Some are on Elon Musk’s side, with one Forbes survey revealing that 45% of the 65 billionaires surveyed also don’t believe in the work-from-home culture. But to many employees, his comments feel inappropriate, and his statement that he works seven days a week and only takes “two or three” days off a year is even more alienating.

The future of work is changing rapidly

European and global workers have undergone a profound change in the way they work in recent years.

Employees want an external or hybrid model because it eliminates travel time (and cost), can be a much more effective way to do deep work, and it also fosters a culture of flexibility where a set schedule doesn’t matter as long as the work gets done is done – which is especially appealing to working parents.

The emergence of four-day work weeks is another aspect of change. Successfully trialled in the UK by non-profit organization 4 Day Week Global, initial results showed that 91% of participating businesses will definitely continue or plan to continue the format.

Now that the mandate to go back to the office is starting to take effect, almost a third of workers in the eurozone want it work at home more often than their employer allows them, according to a recent survey by the European Central Bank.

The survey found that employees who commute more than an hour each way want 10 home working days per month. Anyone with a travel time of less than 15 minutes wants to be at home six days a month.

Employees vote with their feet if necessary. “Employees are more willing to change jobs if they have remote work preferences that go beyond their employers’ preferences,” the study authors said.

Offering flexibility in the form of work styles is now considered a benefit to employees, and it is one that positively contributes to employee happiness, which rises no less than 20% by having the ability to work 100% remotely.

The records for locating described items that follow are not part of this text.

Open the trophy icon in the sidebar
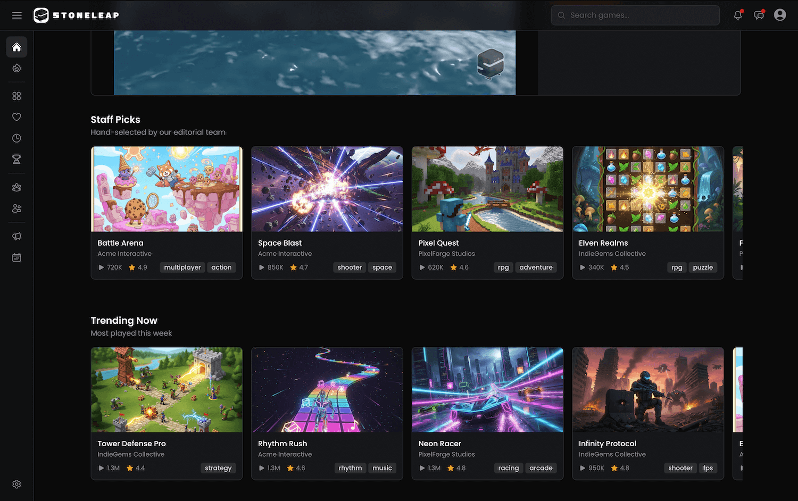798x501 pixels. tap(16, 160)
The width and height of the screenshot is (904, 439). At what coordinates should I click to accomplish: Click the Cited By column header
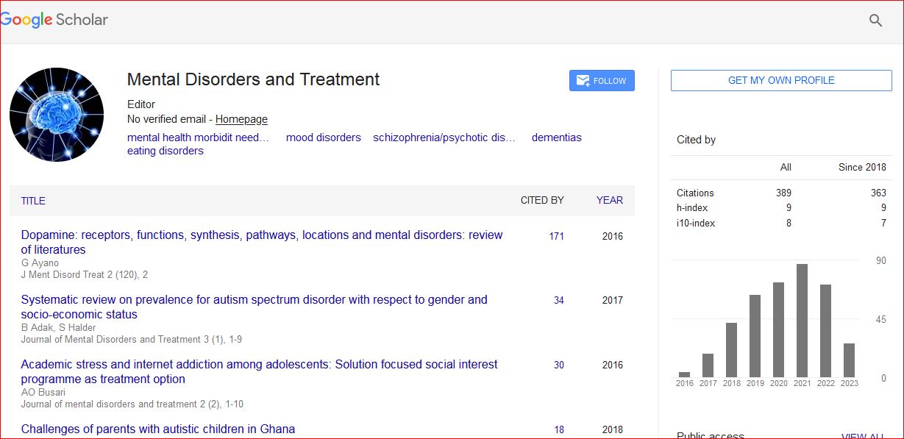pos(541,200)
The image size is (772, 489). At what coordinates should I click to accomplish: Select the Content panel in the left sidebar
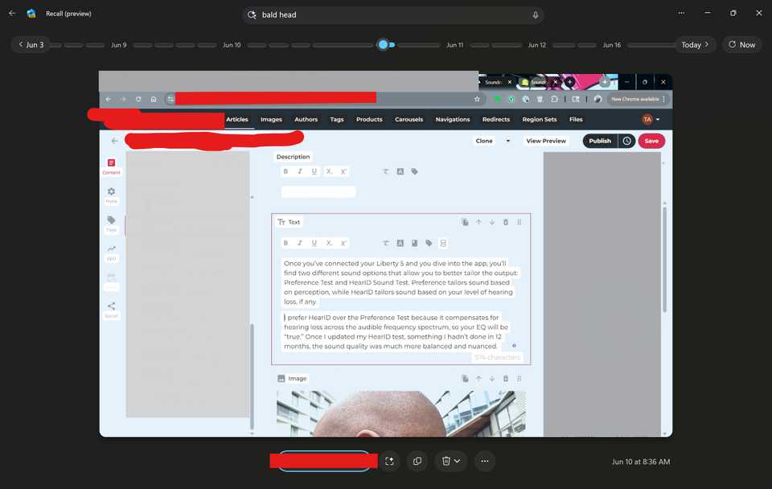pos(111,165)
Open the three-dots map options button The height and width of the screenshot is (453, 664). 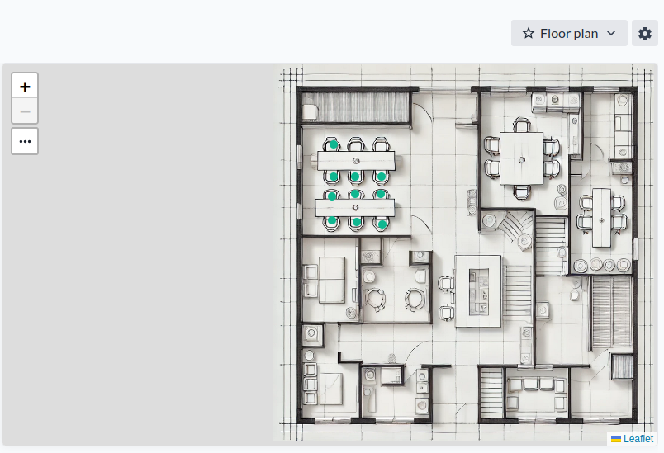25,141
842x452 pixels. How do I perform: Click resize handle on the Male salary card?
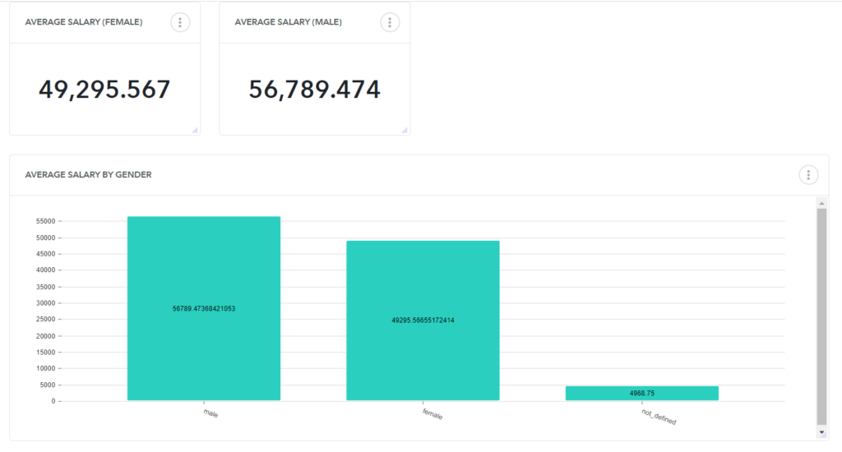tap(405, 130)
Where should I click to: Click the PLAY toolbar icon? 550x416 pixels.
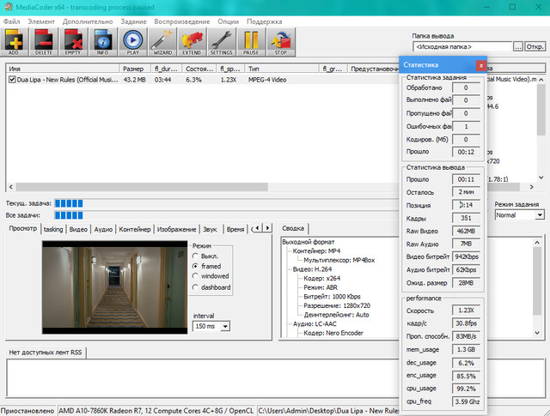(x=132, y=40)
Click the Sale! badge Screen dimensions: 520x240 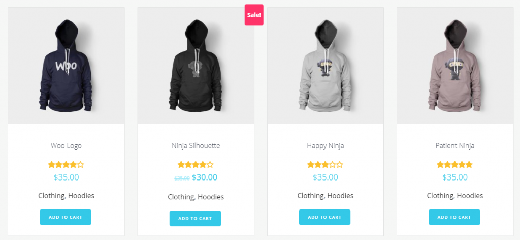[x=254, y=15]
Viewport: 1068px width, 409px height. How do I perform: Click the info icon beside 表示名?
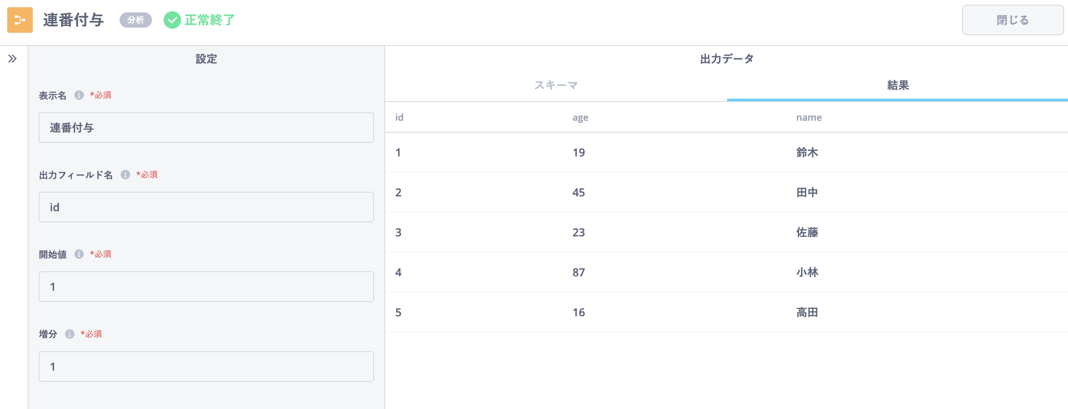[x=79, y=95]
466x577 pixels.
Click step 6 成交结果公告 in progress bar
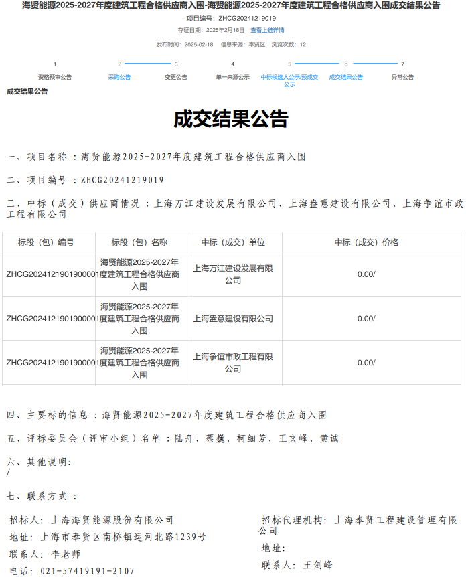coord(345,77)
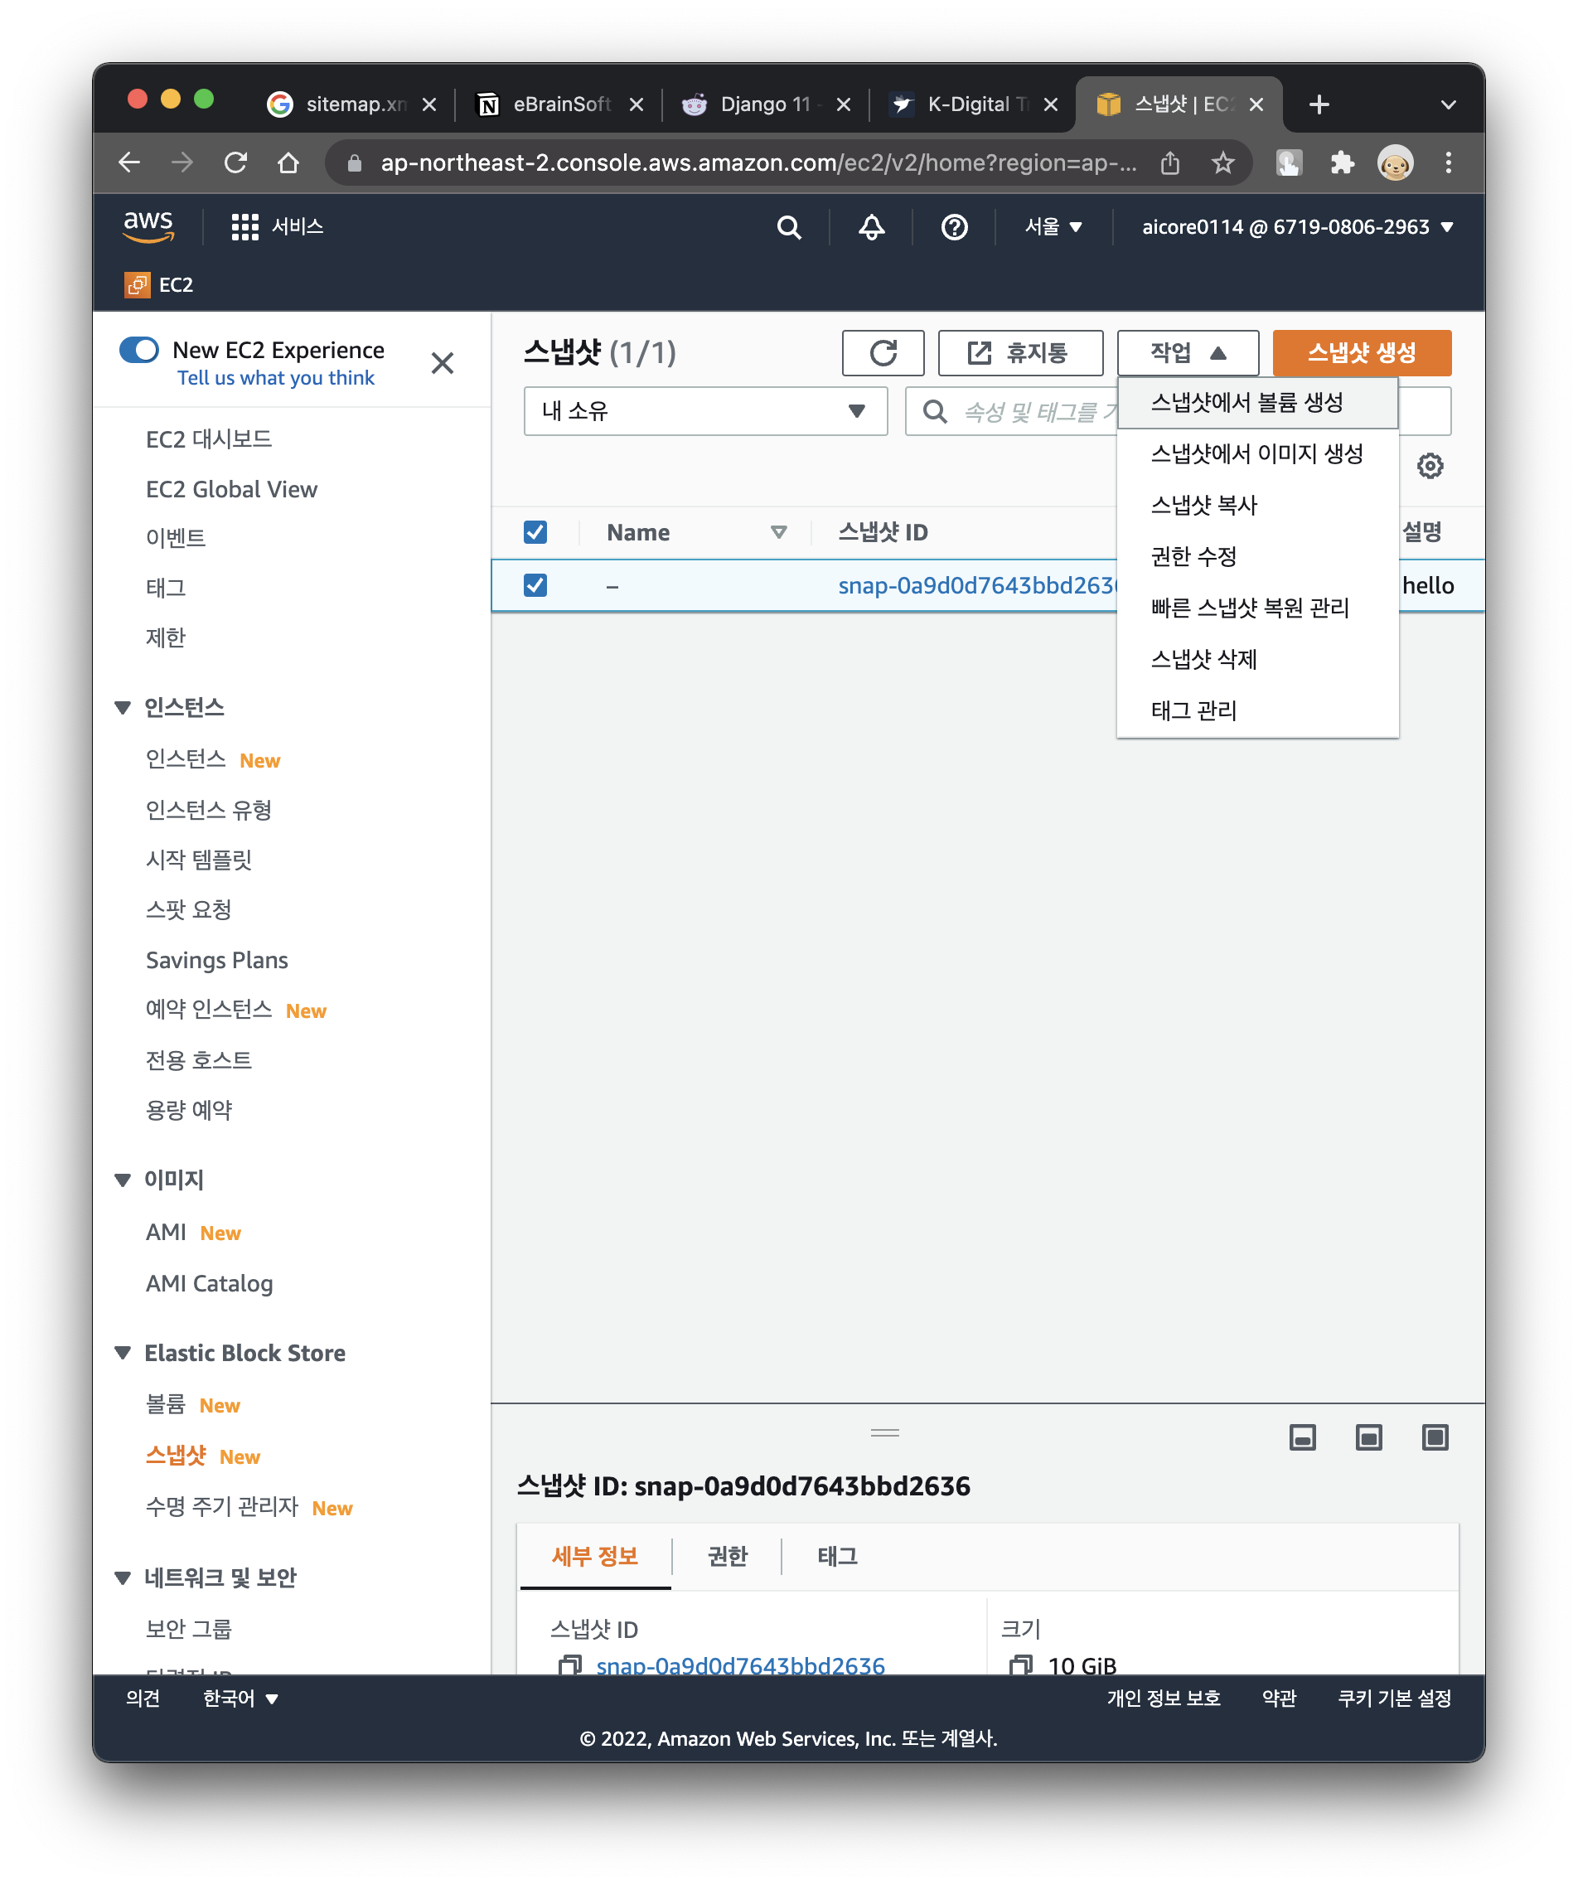Image resolution: width=1578 pixels, height=1885 pixels.
Task: Click the help question mark icon
Action: (x=953, y=227)
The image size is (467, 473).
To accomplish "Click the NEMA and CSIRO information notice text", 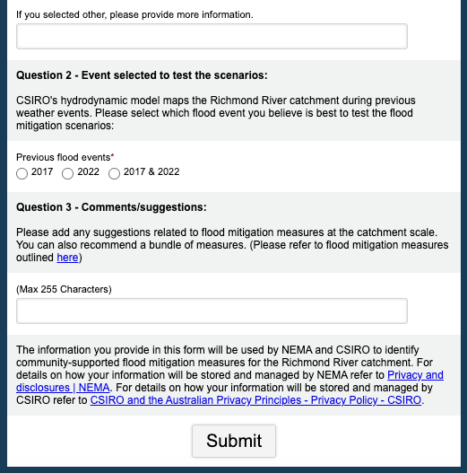I will [229, 375].
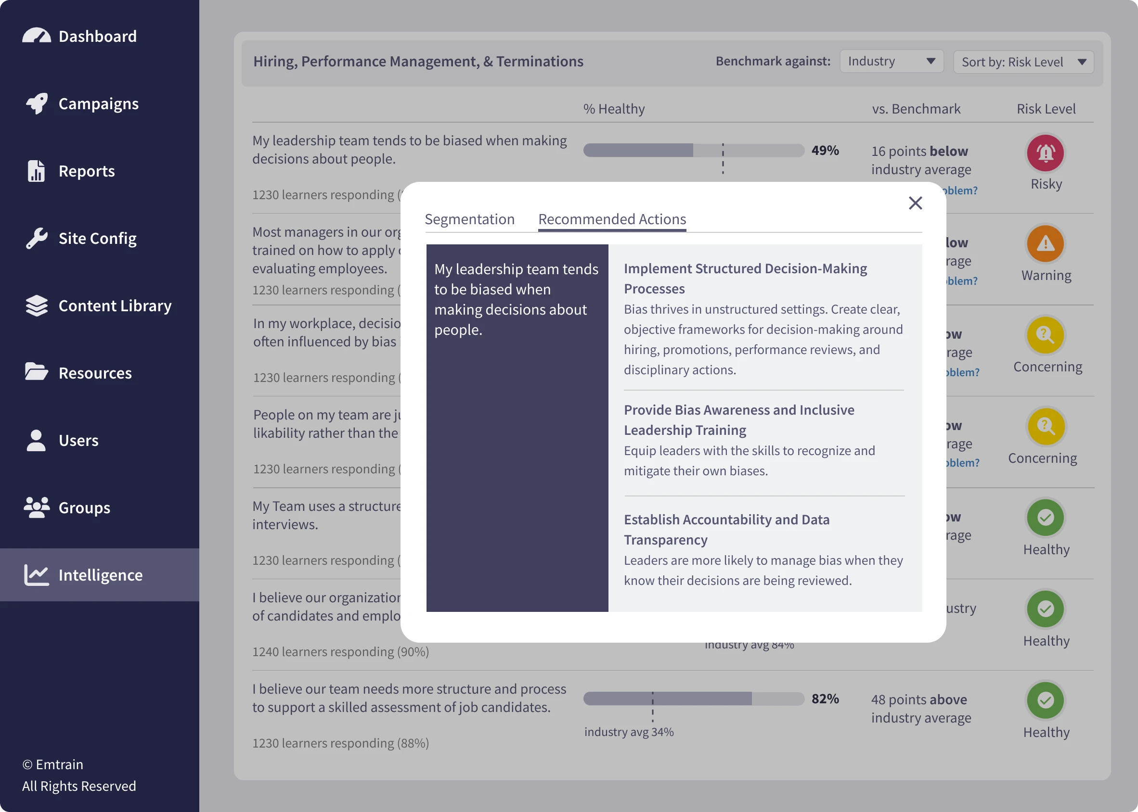Select the Recommended Actions tab

[612, 219]
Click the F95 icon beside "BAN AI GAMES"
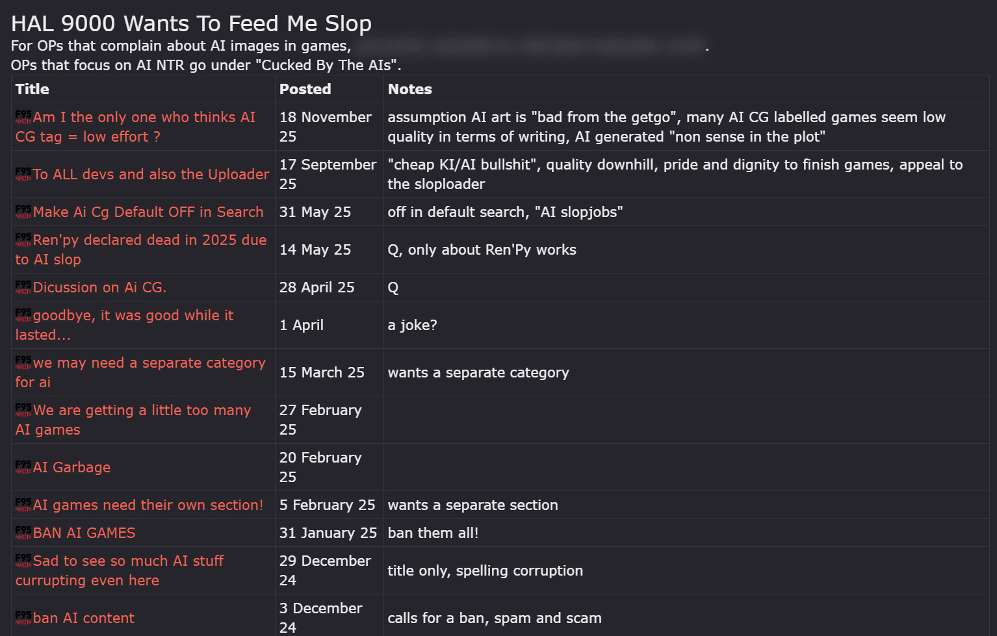 pos(23,533)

Work-life balance goes beyond what benefits employees. It’s good for business too, as companies that offer fully remote jobs can now leverage a much larger, global talent pool to drive their success. Plus a survey performed by Airtasker found that remote workers get more done and work 1.4 days per month or 16.8 days per year more than office workers.

For employees (beyond mere luck), the biggest benefit of achieving an optimal work configuration, whether remote, hybrid, or fully flexible, is that it can help reduce chronic stress, prevent burnout, and as a result reduce physical problems. and mental symptoms such as anxiety, hypertension, digestive problems and heart problems. A real win-win.

Check out the House of Talent Job Board today for thousands of positions in the European technology sector.


Shreya has been with australiabusinessblog.com for 3 years, writing copy for client websites, blog posts, EDMs and other mediums to engage readers and encourage action. By collaborating with clients, our SEO manager and the wider australiabusinessblog.com, Shreya seeks to understand an audience before creating memorable, persuasive copy.